> _Work request_
Produce a verbatim copy of the records, and keep the images out of it.

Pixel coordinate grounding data
Segment Open

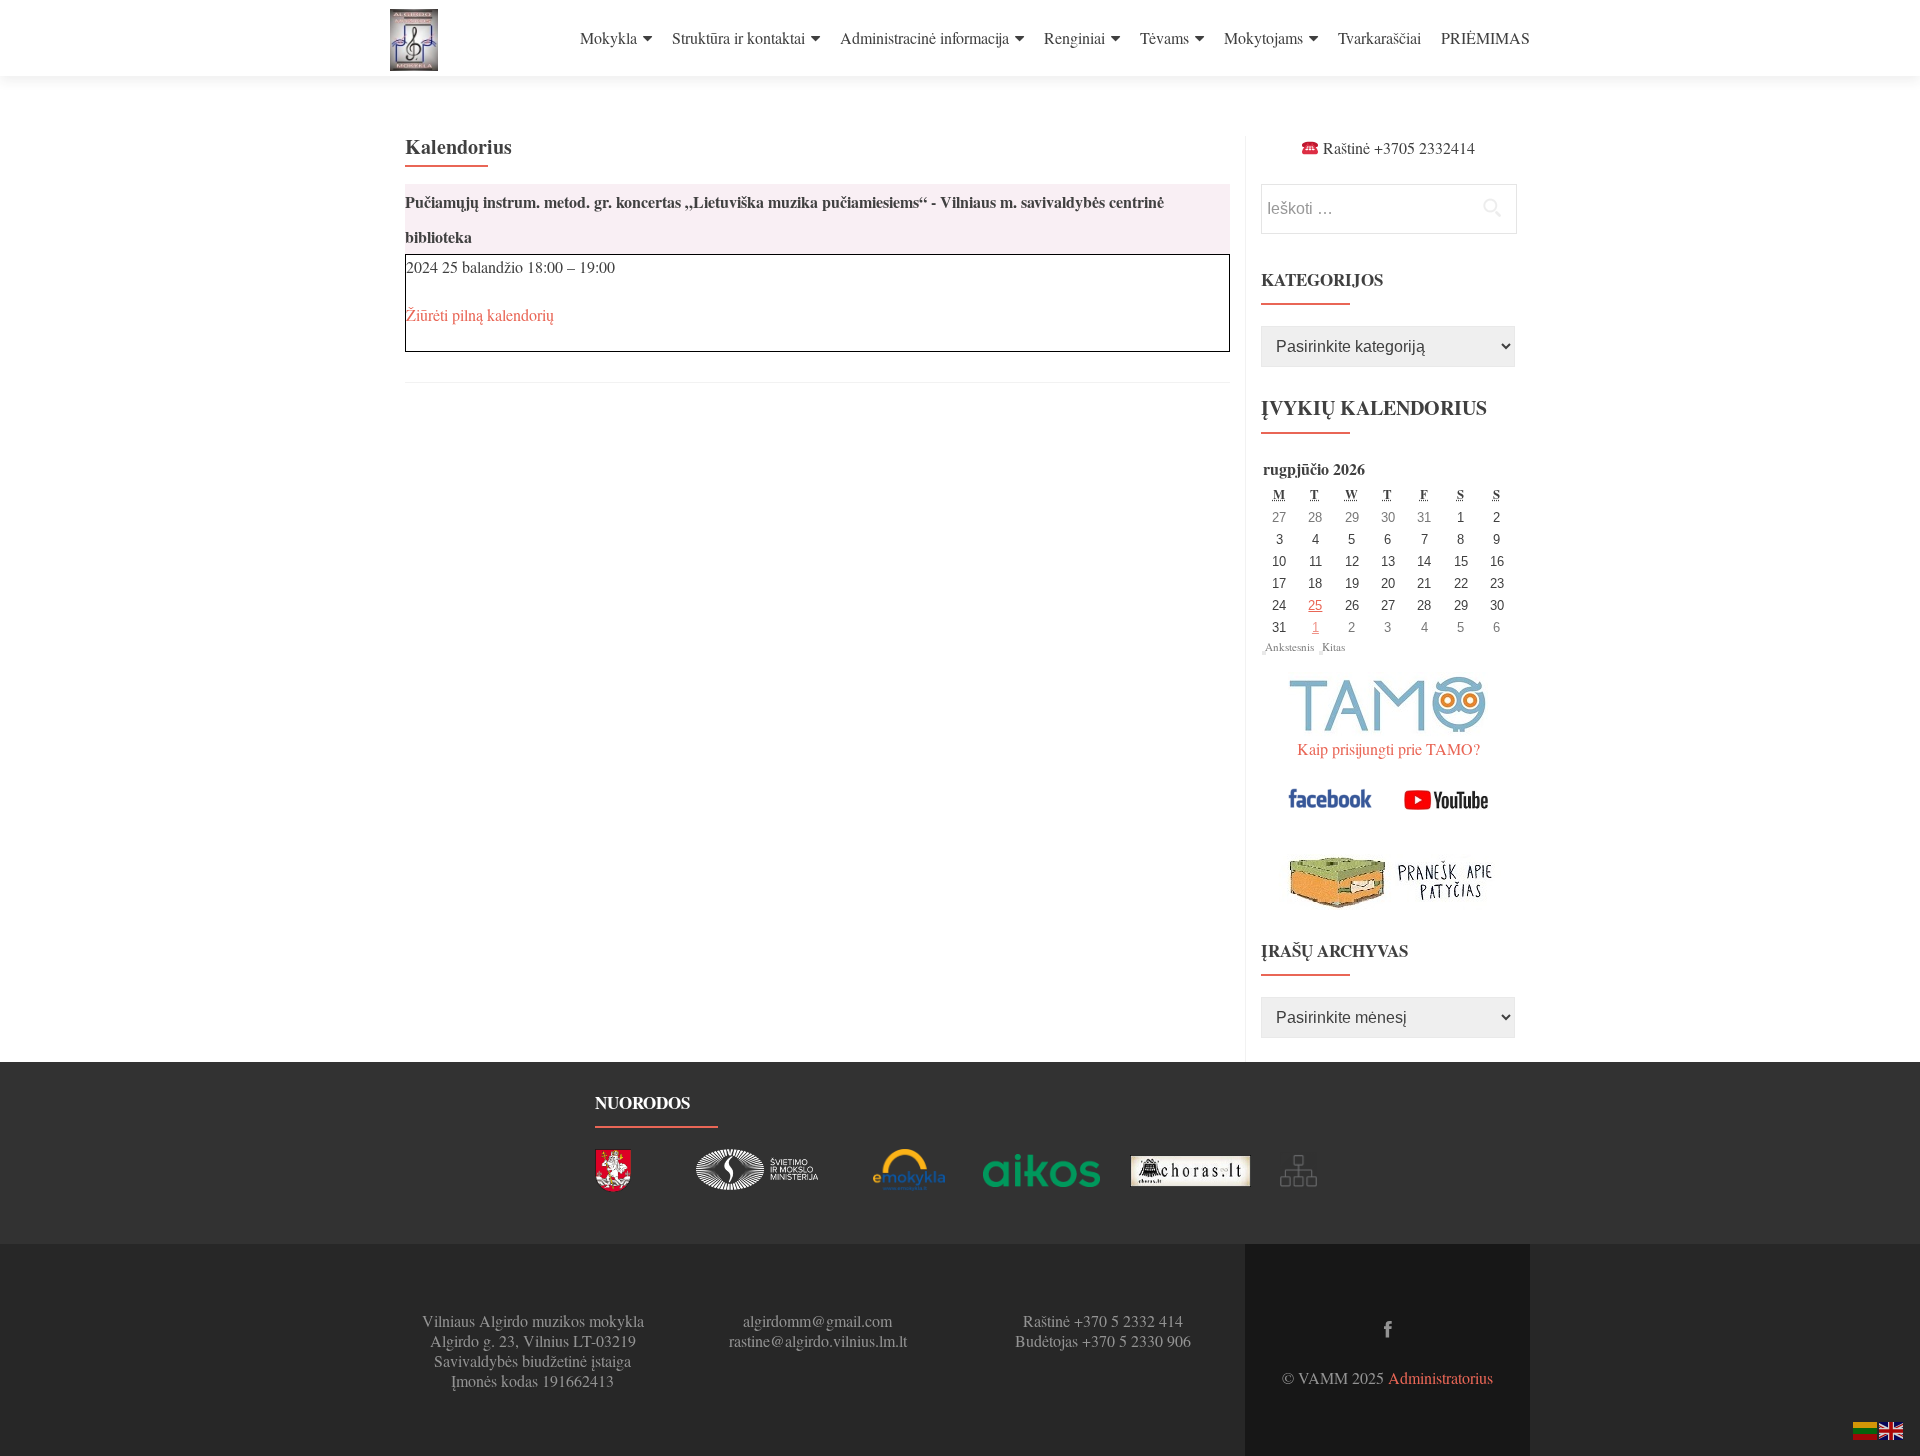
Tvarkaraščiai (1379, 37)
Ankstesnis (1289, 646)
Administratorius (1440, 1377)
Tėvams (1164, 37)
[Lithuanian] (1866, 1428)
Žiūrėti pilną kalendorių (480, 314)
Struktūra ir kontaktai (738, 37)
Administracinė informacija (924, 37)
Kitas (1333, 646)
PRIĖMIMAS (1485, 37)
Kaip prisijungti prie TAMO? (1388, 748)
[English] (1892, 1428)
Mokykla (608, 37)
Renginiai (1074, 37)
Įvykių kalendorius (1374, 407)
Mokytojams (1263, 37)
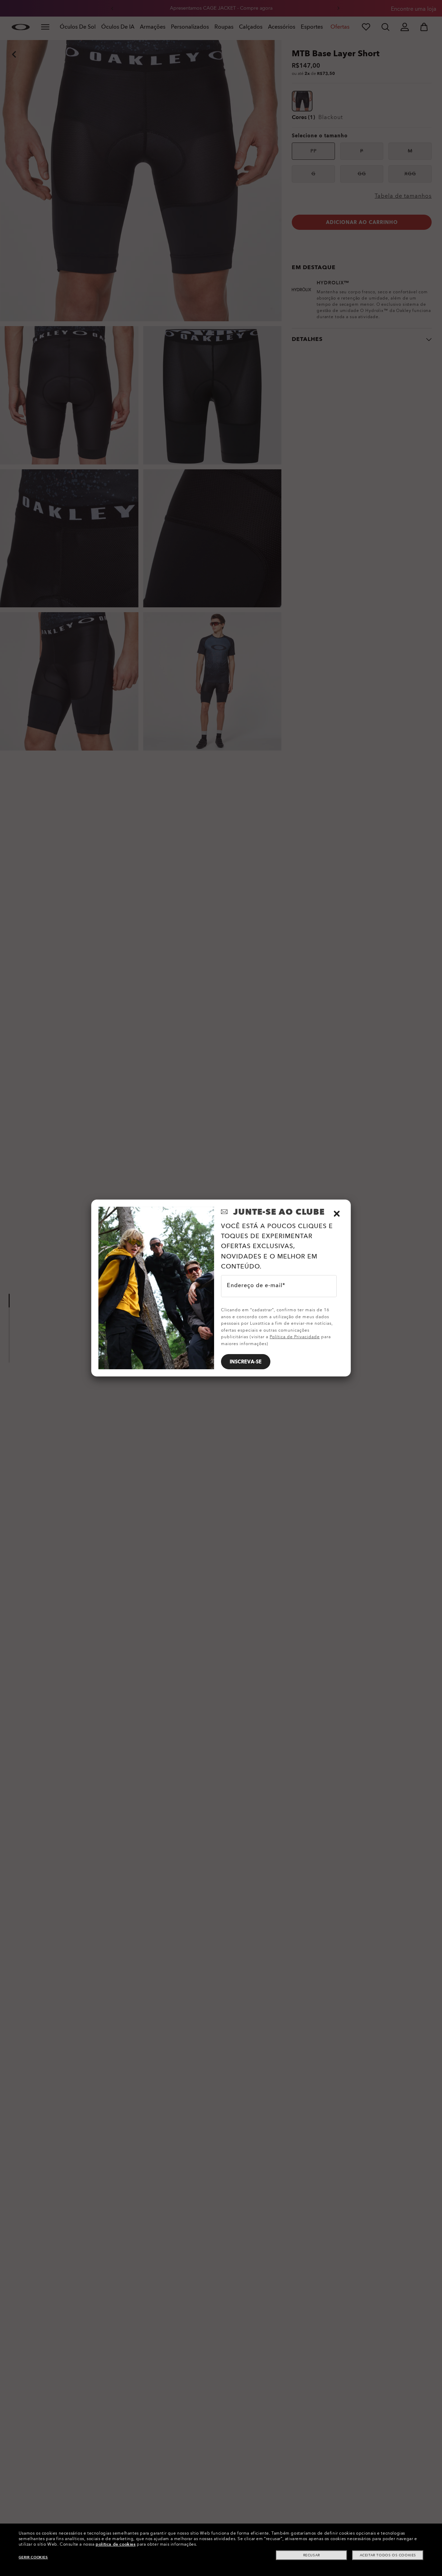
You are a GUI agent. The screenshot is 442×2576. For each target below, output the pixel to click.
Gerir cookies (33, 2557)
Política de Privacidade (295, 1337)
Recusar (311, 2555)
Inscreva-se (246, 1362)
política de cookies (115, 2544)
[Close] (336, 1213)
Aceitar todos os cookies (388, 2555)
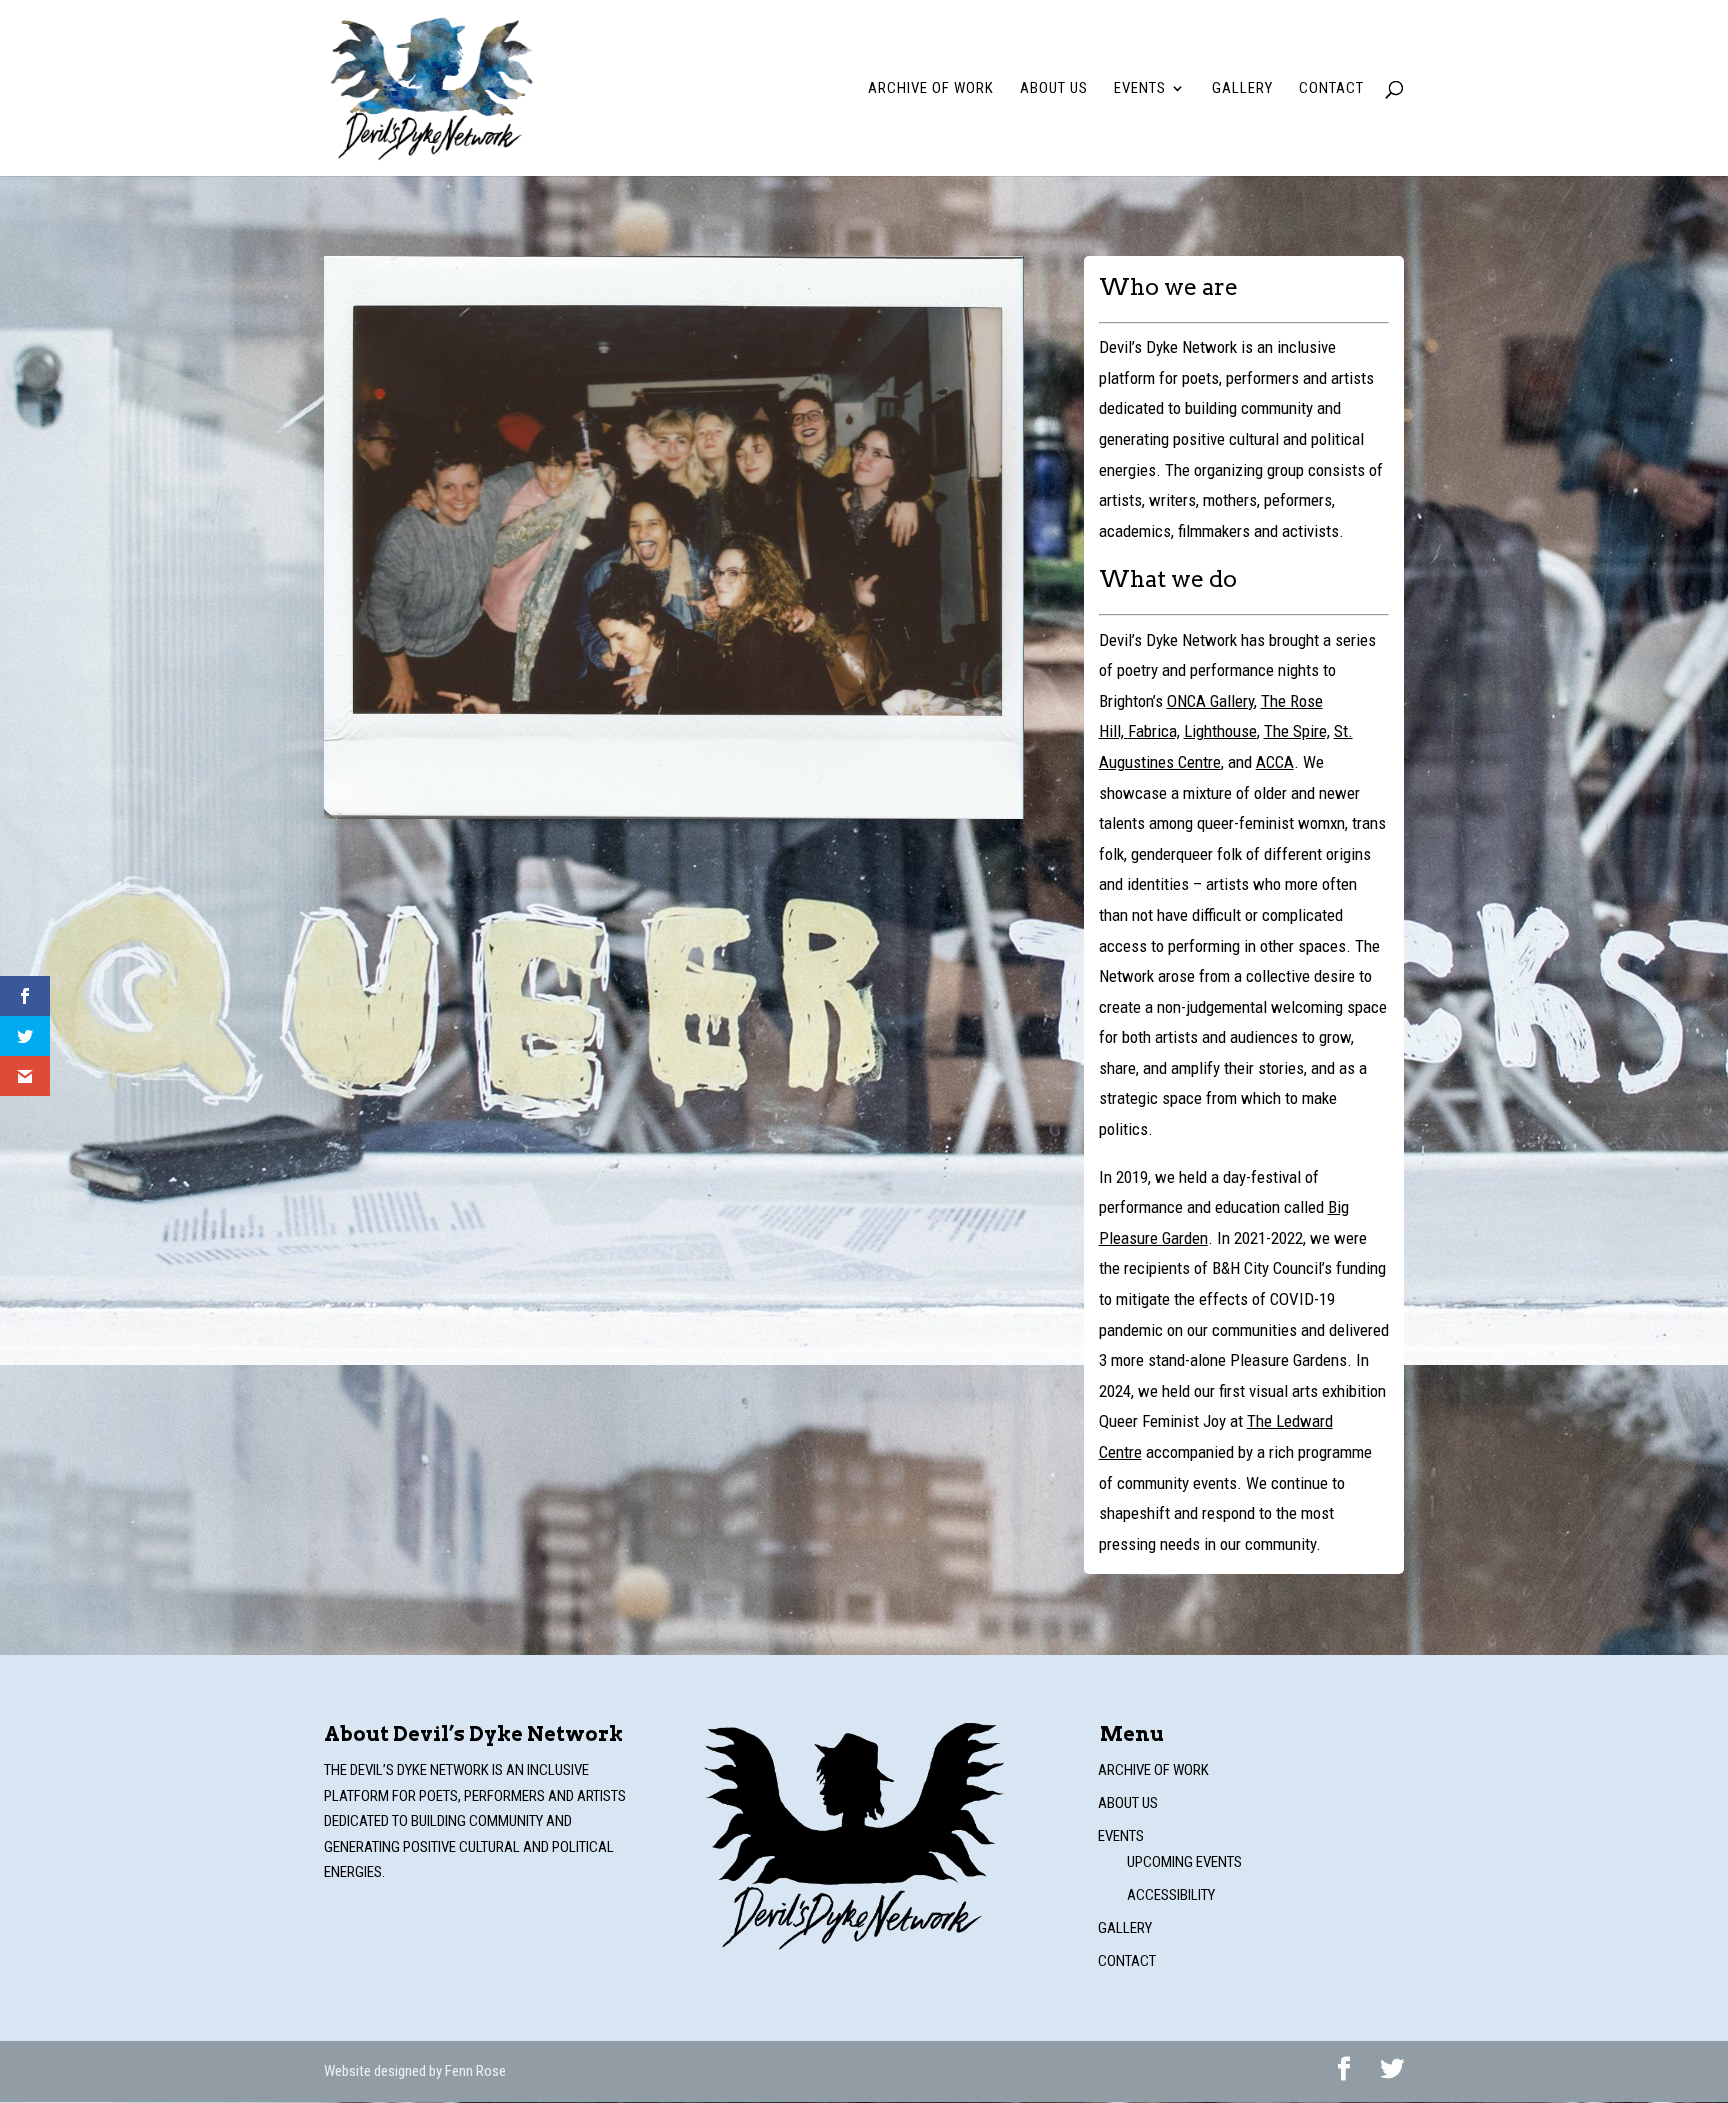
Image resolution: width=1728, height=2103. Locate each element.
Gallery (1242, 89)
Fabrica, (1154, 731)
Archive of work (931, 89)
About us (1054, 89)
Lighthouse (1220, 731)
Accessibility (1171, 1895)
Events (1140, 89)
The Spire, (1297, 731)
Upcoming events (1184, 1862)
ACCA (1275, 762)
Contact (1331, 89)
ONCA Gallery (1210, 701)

Segment Closed

> _Response to the task_
Tvarkaraščiai (1379, 37)
Ankstesnis (1289, 646)
Administratorius (1440, 1377)
Tėvams (1164, 37)
[Lithuanian] (1866, 1428)
Žiūrėti pilną kalendorių (480, 314)
Struktūra ir kontaktai (738, 37)
Administracinė informacija (924, 37)
Kitas (1333, 646)
PRIĖMIMAS (1485, 37)
Kaip prisijungti prie TAMO? (1388, 748)
[English] (1892, 1428)
Mokykla (608, 37)
Renginiai (1074, 37)
Įvykių kalendorius (1374, 407)
Mokytojams (1263, 37)
You are a GUI agent. The screenshot is 442×2576. For each target below, output the pixel to click.
Gerir cookies (33, 2557)
Política de Privacidade (295, 1337)
Recusar (311, 2555)
Inscreva-se (246, 1362)
política de cookies (115, 2544)
[Close] (336, 1213)
Aceitar todos os cookies (388, 2555)
Image resolution: width=1728, height=2103. Locate each element.
Gallery (1242, 89)
Fabrica, (1154, 731)
Archive of work (931, 89)
About us (1054, 89)
Lighthouse (1220, 731)
Accessibility (1171, 1895)
Events (1140, 89)
The Spire, (1297, 731)
Upcoming events (1184, 1862)
ACCA (1275, 762)
Contact (1331, 89)
ONCA Gallery (1210, 701)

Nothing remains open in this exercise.